SPRINGFIELD — The Illinois legislature is considering a bill that could limit the avenues to litigation now being pursued in a wave of class actions against businesses and employers of all sizes under the state’s biometric information privacy law, for such things as scanning employee fingerprints for use in employee punch clock timekeeping systems.
But that shouldn't prompt employers to change anything in their response to the litigation risk just yet, said Jeffrey Neuburger, an attorney at Proskauer Rose LLP.
“They (state legislators) would be narrowing the scope of the law,” Neuberger told the Cook County Record.
Jeffrey Neuberger
The bill, SB3053, would amend the Illinois Biometric Information Privacy Act, or BIPA, to exempt companies and individuals who collect biometric data “exclusively for employment, human resources, fraud prevention or security purposes.”
The bill was introduced by state Sen. Bill Cunningham (D-Chicago).
Enacted in 2008, BIPA governs the way biometric identifiers—such as fingerprints, retina scans and facial-recognition technology—are collected, stored and disclosed. More specifically, companies and individuals typically are required under the law to notify and obtain consent from people before collecting their biometric data.
Though the current law has been championed by privacy advocates, it has prompted a bevy of copycat lawsuits in recent years against companies that have allegedly failed to comply with the act’s provisions.
Neuburger said that “blatant uses for commercial services” would be the first actions put in the reform bill’s spotlight.
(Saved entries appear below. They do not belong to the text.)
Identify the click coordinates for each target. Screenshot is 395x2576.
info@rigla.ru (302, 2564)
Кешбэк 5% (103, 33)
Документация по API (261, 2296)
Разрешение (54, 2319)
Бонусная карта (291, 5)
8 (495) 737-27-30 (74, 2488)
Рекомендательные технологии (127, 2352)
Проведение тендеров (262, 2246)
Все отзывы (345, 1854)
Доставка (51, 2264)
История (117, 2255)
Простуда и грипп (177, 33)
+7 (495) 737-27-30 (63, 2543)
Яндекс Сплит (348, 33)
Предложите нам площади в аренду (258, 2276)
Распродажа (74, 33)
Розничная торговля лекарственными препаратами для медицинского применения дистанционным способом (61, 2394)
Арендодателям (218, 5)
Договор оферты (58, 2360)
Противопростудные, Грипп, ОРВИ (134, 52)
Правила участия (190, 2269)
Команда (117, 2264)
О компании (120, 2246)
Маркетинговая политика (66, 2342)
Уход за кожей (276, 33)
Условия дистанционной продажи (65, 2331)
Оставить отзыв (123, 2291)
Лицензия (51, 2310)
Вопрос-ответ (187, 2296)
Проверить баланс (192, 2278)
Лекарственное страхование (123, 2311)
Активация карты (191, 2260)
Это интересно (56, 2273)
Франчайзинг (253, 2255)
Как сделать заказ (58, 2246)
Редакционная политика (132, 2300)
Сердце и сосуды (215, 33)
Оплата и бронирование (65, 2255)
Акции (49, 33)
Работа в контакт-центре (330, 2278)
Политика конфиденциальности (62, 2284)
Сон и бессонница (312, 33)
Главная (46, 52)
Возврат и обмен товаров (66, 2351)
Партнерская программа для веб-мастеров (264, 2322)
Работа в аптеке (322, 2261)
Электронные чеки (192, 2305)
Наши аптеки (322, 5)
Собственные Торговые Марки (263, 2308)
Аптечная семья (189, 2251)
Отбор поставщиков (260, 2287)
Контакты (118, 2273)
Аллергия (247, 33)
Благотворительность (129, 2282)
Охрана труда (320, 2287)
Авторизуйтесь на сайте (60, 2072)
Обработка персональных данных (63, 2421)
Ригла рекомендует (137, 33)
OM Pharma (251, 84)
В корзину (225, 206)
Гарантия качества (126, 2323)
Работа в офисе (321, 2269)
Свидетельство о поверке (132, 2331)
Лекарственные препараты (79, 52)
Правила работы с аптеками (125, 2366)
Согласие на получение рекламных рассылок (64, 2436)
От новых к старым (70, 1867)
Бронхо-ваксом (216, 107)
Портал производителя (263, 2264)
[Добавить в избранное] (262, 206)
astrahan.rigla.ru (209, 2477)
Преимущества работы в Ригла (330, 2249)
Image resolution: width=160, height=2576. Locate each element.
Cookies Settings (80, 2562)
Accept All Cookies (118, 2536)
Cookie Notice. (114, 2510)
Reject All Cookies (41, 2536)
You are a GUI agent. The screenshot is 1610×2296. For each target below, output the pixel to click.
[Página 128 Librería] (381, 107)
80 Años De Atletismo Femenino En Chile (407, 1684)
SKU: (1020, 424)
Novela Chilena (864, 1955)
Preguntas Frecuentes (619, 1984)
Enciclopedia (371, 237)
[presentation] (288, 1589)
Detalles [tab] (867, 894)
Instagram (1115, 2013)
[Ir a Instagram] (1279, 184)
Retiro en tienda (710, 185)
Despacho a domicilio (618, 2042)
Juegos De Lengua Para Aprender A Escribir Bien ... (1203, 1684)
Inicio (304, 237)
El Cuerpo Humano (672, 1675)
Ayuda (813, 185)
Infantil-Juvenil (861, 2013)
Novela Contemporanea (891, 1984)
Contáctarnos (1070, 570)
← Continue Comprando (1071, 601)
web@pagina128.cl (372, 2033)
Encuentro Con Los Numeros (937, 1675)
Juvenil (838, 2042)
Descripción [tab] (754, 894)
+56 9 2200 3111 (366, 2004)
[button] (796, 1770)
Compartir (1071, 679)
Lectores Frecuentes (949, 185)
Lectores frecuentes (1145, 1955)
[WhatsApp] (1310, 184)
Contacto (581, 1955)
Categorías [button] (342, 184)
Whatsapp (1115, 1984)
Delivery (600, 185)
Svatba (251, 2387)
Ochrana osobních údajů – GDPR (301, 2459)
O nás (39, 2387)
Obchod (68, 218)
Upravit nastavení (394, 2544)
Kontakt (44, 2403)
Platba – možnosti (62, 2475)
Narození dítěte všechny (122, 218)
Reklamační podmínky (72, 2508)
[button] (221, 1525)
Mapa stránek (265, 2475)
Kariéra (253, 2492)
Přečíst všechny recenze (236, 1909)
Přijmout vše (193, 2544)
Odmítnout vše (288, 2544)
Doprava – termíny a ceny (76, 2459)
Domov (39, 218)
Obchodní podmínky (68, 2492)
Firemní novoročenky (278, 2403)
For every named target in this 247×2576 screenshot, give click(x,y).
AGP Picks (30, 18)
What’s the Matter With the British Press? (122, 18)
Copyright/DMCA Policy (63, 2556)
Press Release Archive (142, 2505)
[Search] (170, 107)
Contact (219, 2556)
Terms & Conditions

“To the extent that someone is collecting information for commercial gain - for example, to identify people when they walk into a store - some of that behavior may be targeted,” he said.
Neuburger said the changes are “a function of Illinois politics” and that his firm has been advising clients on how to deal with the current rules. Many of these pieces of advice would be relevant if the proposed amendments to the act were signed into law.
“We have been telling people to try to comply with the law as it is,” he said. “That means having the right notices and consents.”
Neuburger said that it's important for businesses and other parties to collect and store the data in a secure way, adding that data holders must use that data for security purposes - not for trying to sell things to people.